Step 3: Establish Data Governance
Data governance turns technical readiness into institutional trust. Before an AI system can produce reliable outcomes, teams need shared rules for what data can be used, where it comes from, who is responsible for it, and how it will be protected. Without that discipline, even a promising use case can produce inconsistent results, expose sensitive information, or reinforce gaps in the underlying data.
This is especially important in education, where AI outputs may influence advising, tutoring, assessment, accessibility, or student support. Incomplete or biased information can lead to incorrect answers and hallucinations that compound at scale.
“AI is only as smart as the messy data you forgot to govern.” — Robert Nield, Data Architect, Unicon
A strong AI governance framework for education should define expectations for transparency, accountability, privacy, human oversight, and responsible use of AI-generated outputs. It should also involve the educators, data stewards, and technical staff who will actually build and use the tool, not just executives or leadership teams. Bringing those groups into the process early creates better policies and stronger cultural alignment around how AI should support the institution’s mission.

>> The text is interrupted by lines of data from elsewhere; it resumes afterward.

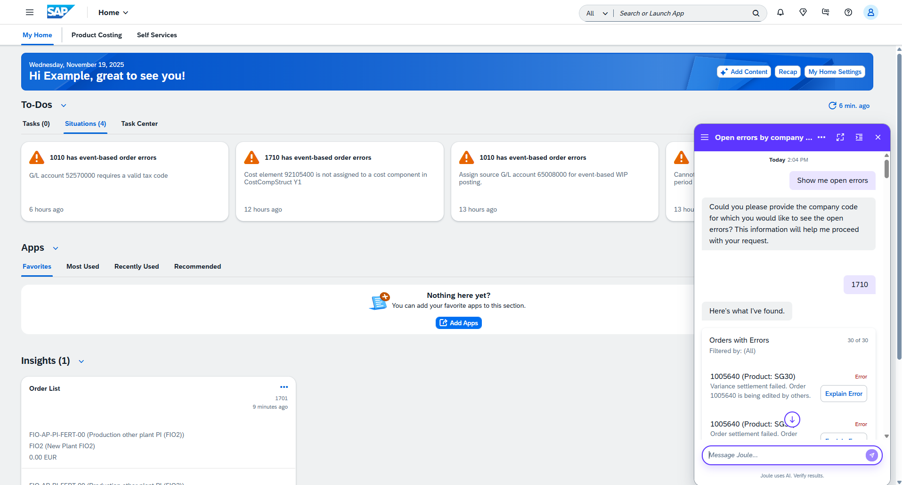Collapse the To-Dos section chevron

tap(64, 106)
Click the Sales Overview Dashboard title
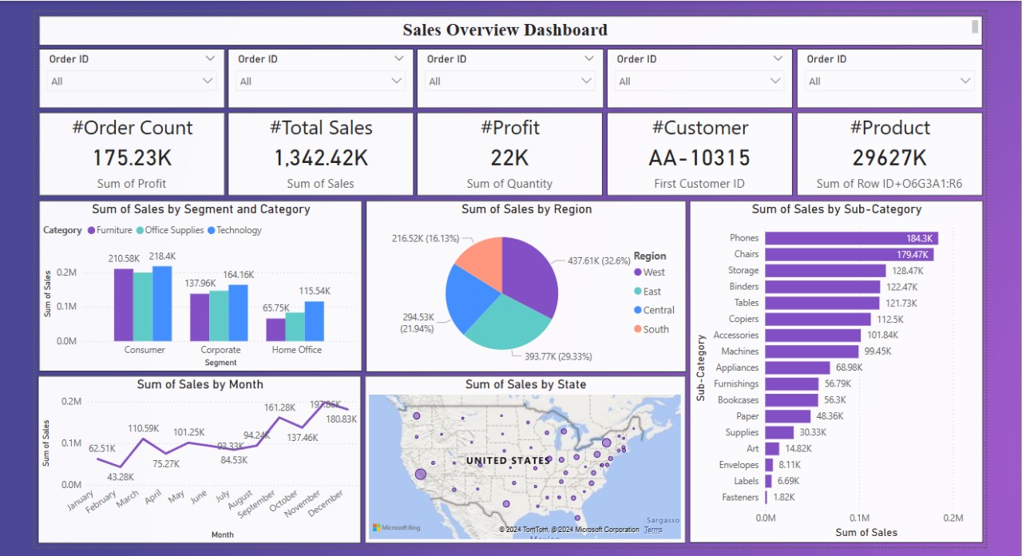 pos(505,30)
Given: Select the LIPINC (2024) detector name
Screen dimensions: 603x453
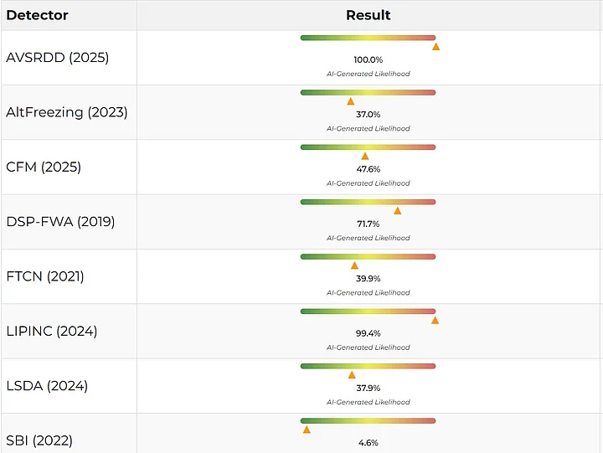Looking at the screenshot, I should 51,331.
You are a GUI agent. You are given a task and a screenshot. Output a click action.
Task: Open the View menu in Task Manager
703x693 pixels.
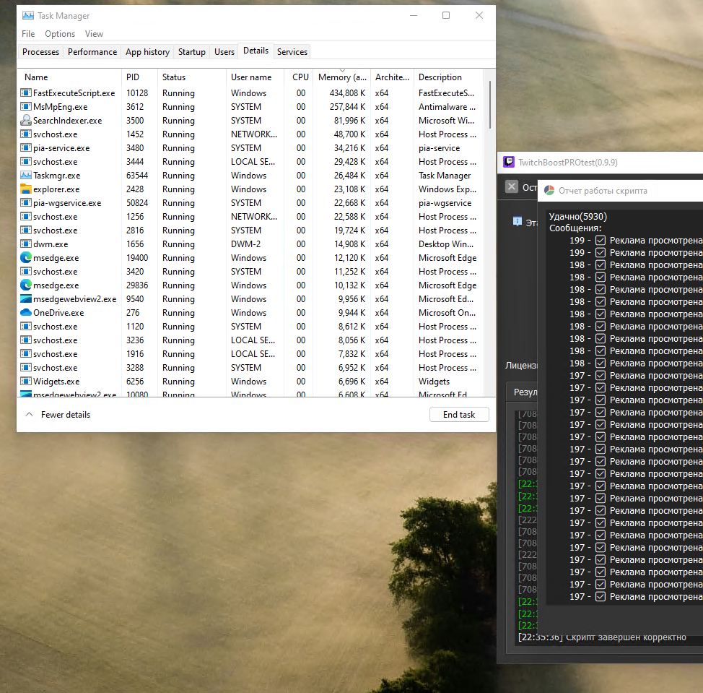pyautogui.click(x=94, y=34)
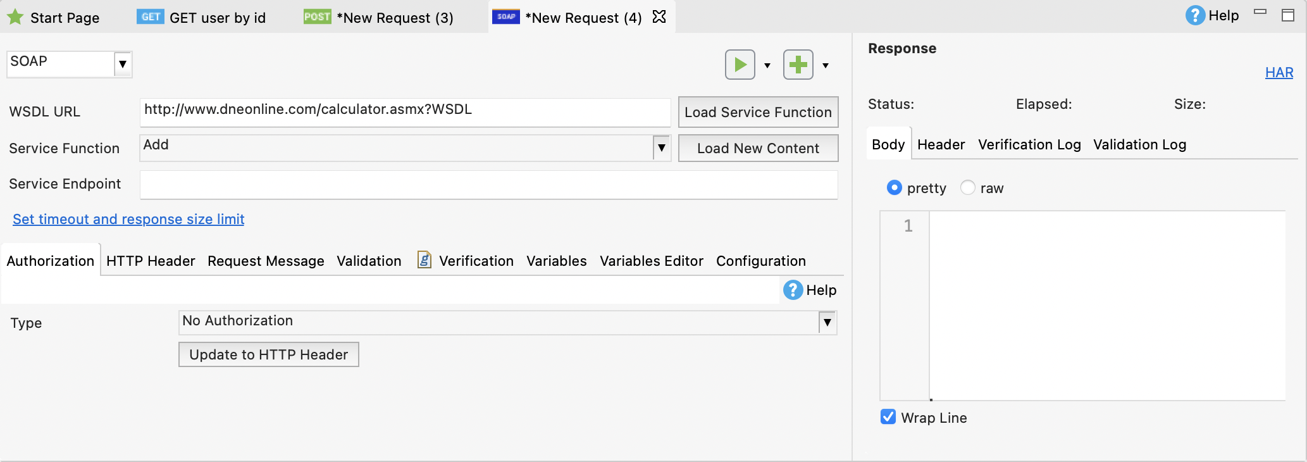The width and height of the screenshot is (1307, 462).
Task: Open the SOAP request type dropdown
Action: point(123,64)
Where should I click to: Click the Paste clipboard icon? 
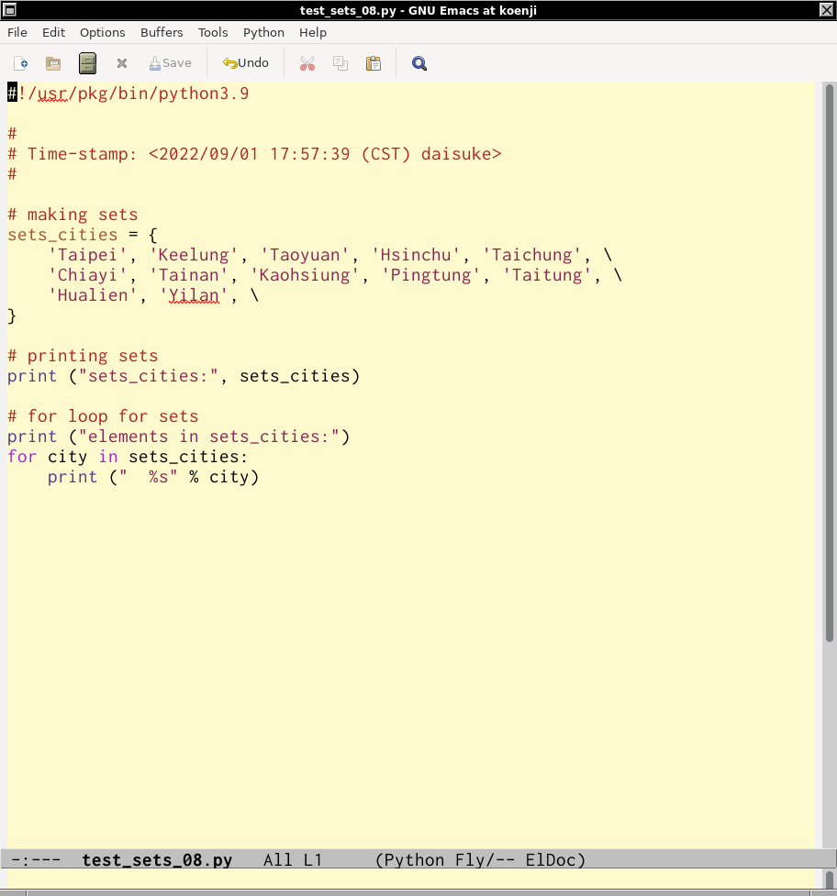click(374, 63)
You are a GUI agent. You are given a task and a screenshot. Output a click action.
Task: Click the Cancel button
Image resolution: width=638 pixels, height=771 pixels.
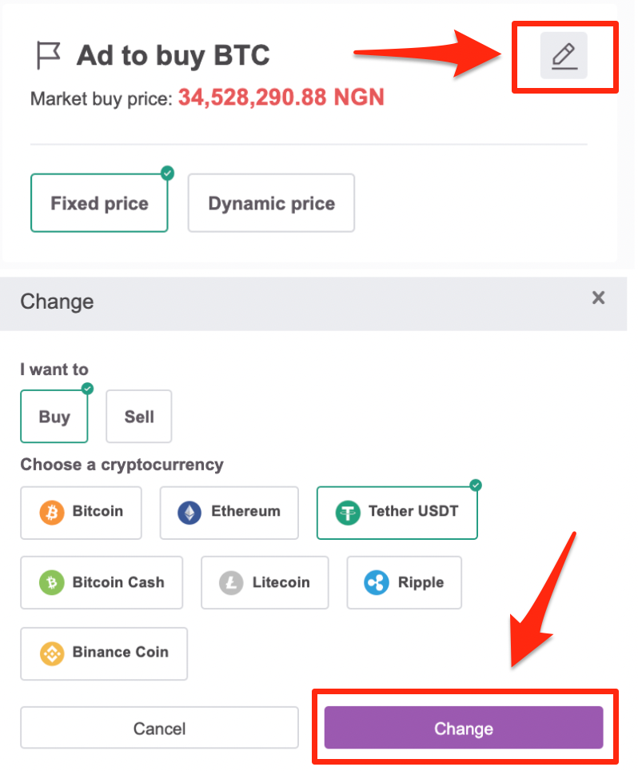coord(159,728)
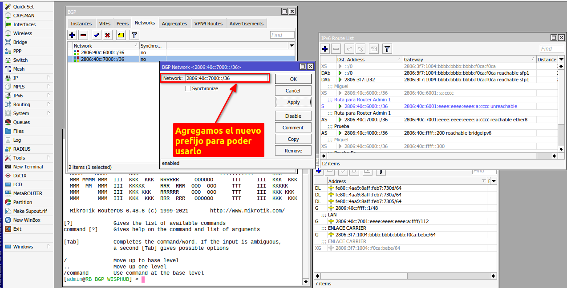Open the Address list column dropdown arrow
567x288 pixels.
tap(493, 181)
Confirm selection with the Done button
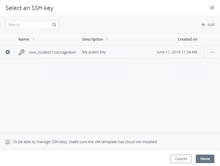The width and height of the screenshot is (220, 166). click(205, 159)
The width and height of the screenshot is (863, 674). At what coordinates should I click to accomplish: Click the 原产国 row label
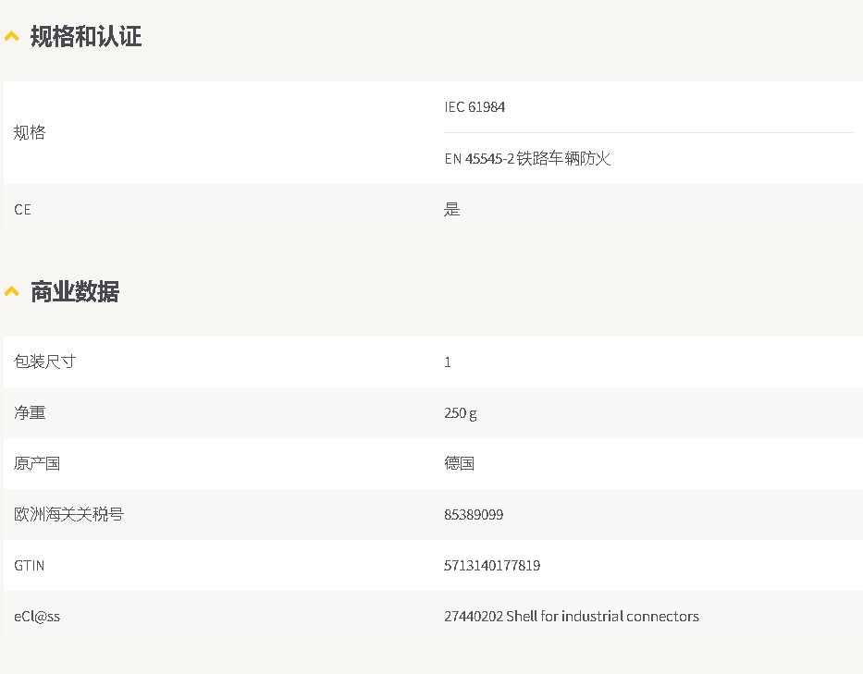tap(37, 463)
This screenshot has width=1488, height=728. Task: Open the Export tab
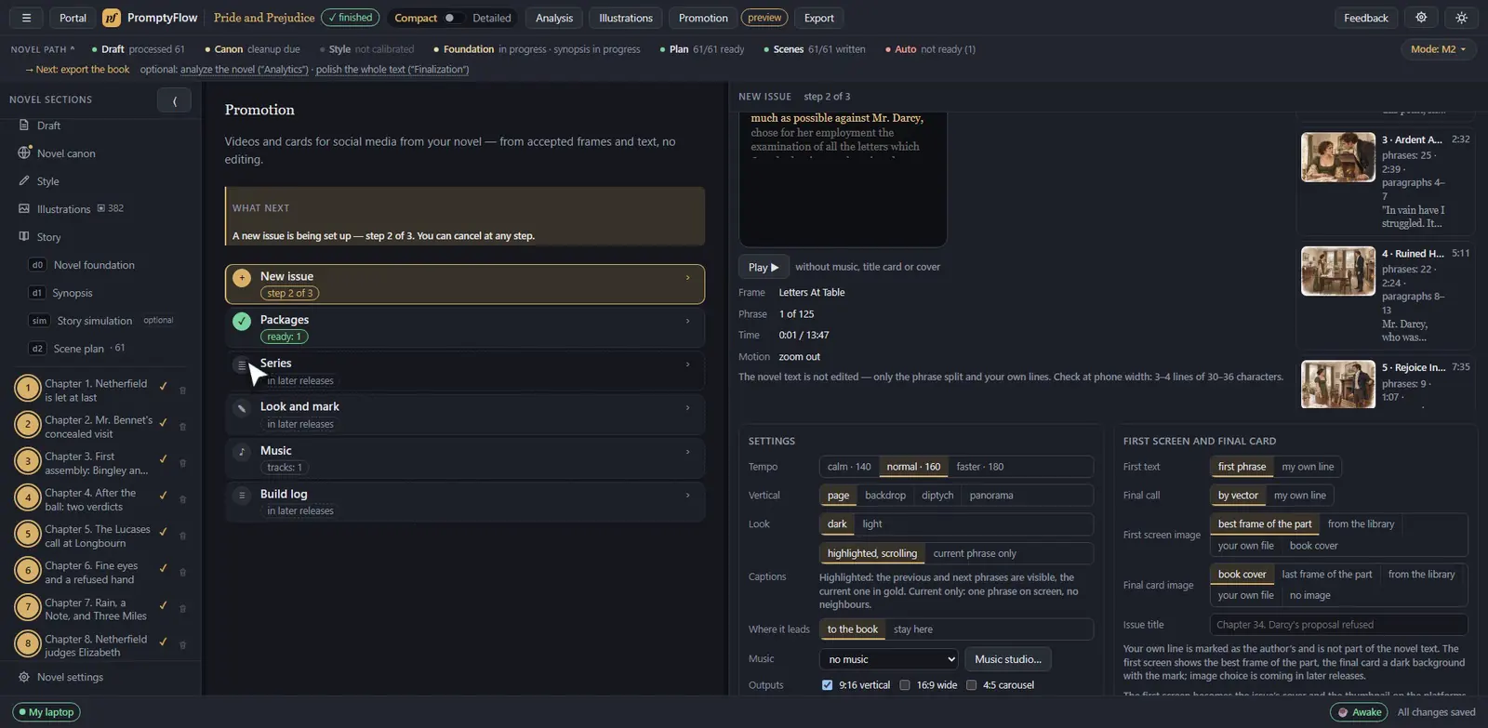point(818,18)
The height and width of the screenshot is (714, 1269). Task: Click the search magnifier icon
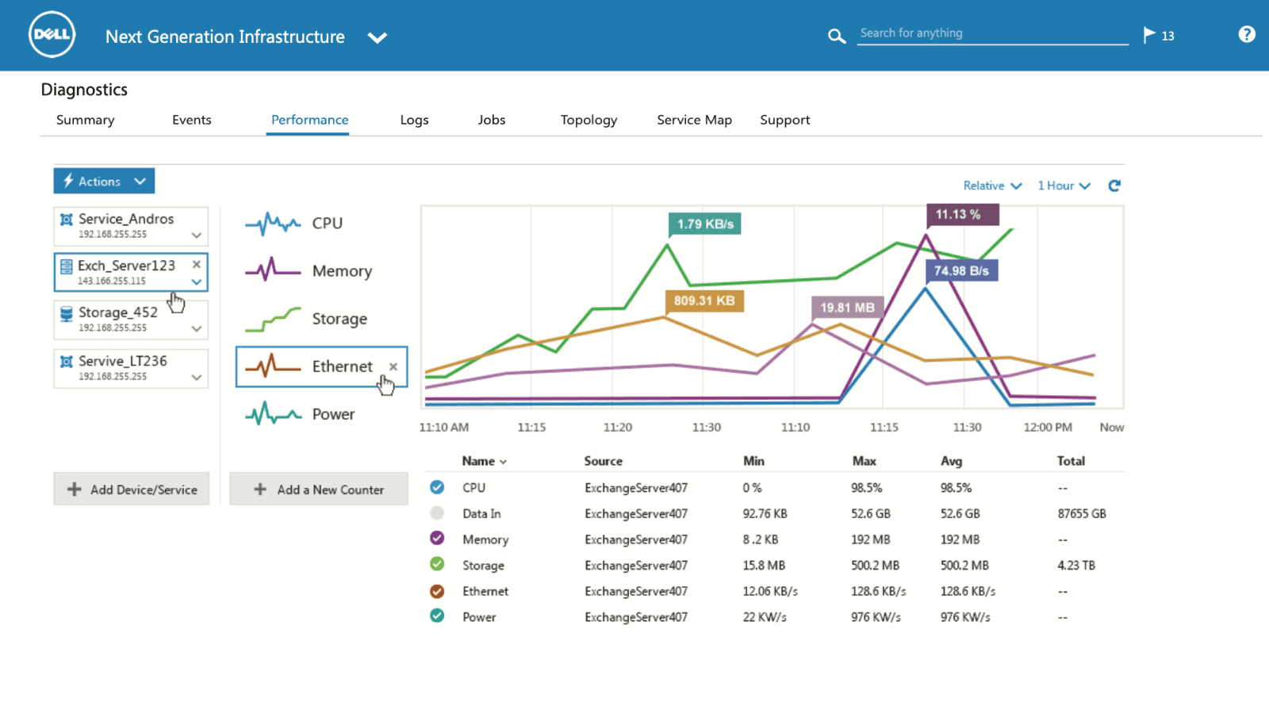click(x=836, y=36)
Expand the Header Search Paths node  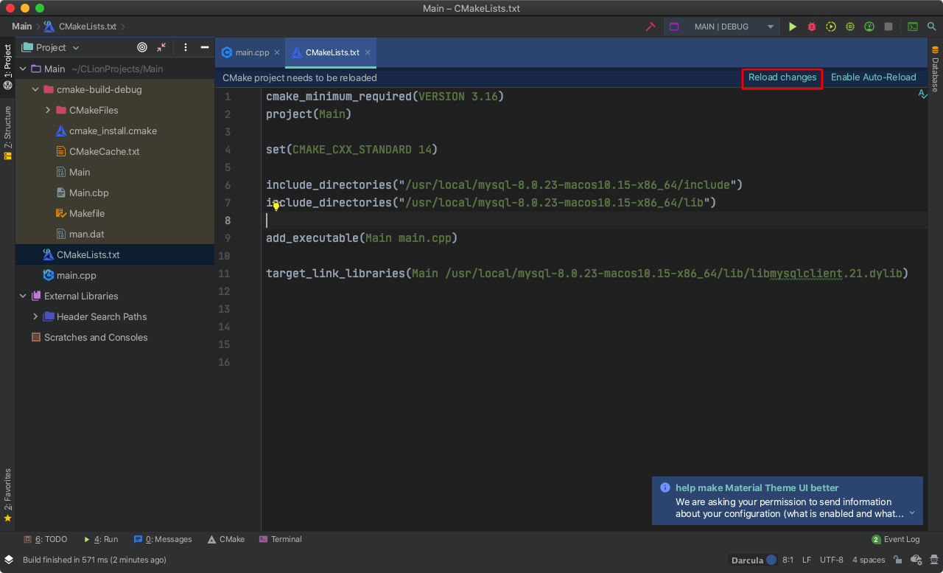click(x=35, y=316)
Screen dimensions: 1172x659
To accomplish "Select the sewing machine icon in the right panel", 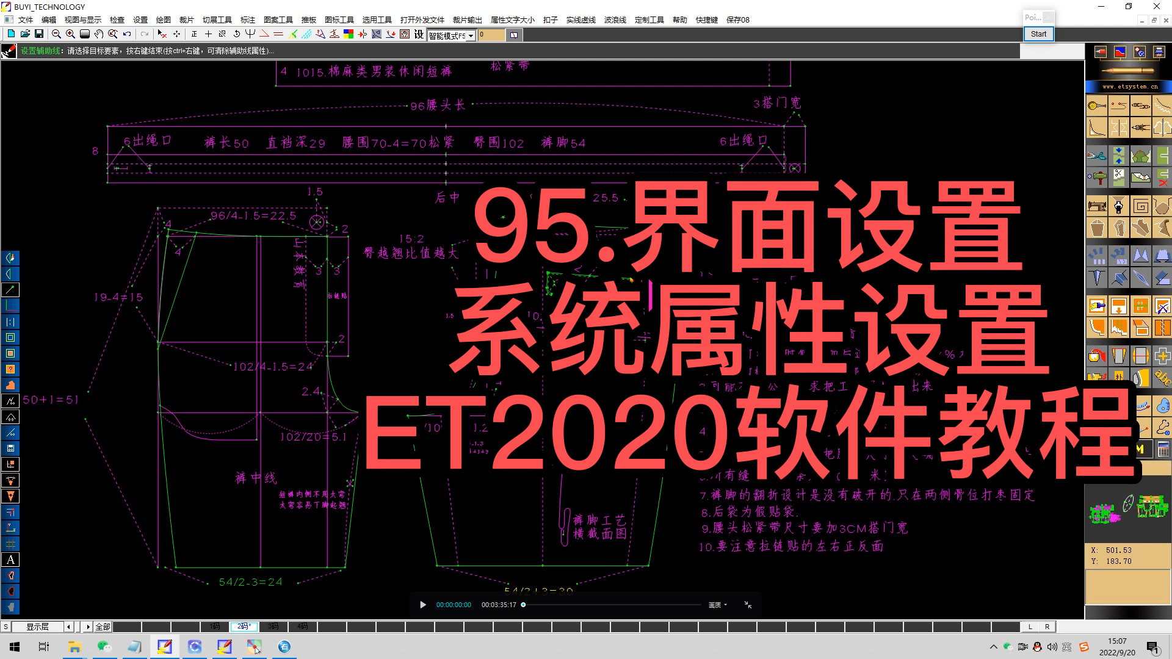I will point(1097,206).
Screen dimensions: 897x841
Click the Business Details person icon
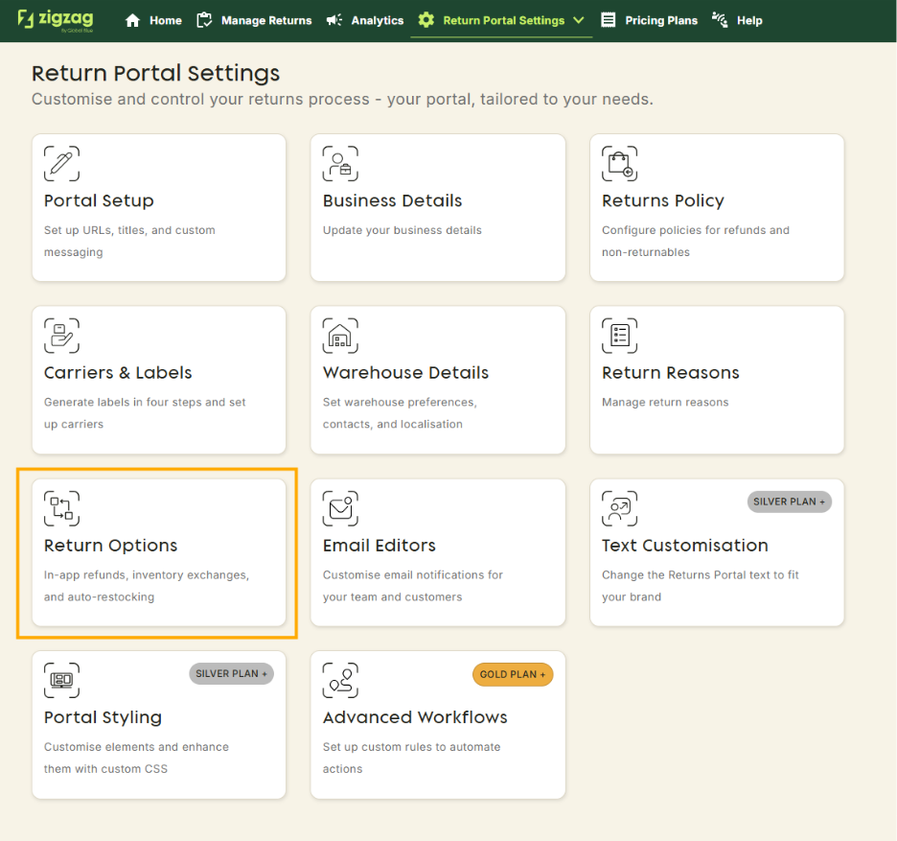pyautogui.click(x=340, y=164)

Step 4: Build the Prototype
A prototype allows teams to test the core logic and user flow. Action over perfection is key here: the tool should reflect the minimum viable capability to gather real-world feedback and identify any issues before investing more resources in the project.
These issues could include latency in AI responses that make conversations feel delayed or awkward, a lack of contextual memory over time, and the need for limitation awareness, meaning when the AI recognizes it should alert or route an issue to a human.
At this point, when testers have a prototype in front of them, it’s common for stakeholders to identify additional requirements or make requests. Innovation is rarely a straightforward process, so anticipating these pivots and being open to changes can prevent frustration, especially when viewed as potential improvements rather than setbacks.
Step 5: Operationalize
At this point, you’ve tested and worked out the bugs. Your product works well and solves a real problem. It’s time to move it from an experiment to a permanent part of the institutional infrastructure. It’s a good idea to recalculate long-term costs to ensure the financial viability of the product, which will also help organizations evaluate whether to keep it in-house using open-source architecture or seek a strategic partner.
Organizations should also consider whether the solution has value beyond their own use. In some cases, partnering with a vendor or partner can help transform a successful internal project into a sustainable offering that can be licensed by other institutions.
Finally, documenting technical decisions and processes can inform and optimize future projects, helping other departments and stakeholders avoid pitfalls, learn from failures, and follow best practices.
Turning AI Ambition Into Meaningful Institutional Capability
As institutions move from AI experimentation to long-term adoption, education organizations need a structure to evaluate opportunities, manage risk, maintain trust, and ensure initiatives remain aligned with institutional goals. Identifying where AI can offer meaningful help, verifying the technical foundation, implementing data governance, and building with a testing mindset help organizations create solutions that are sustainable, scalable, and capable of delivering significant outcomes for learners, educators, and institutions alike.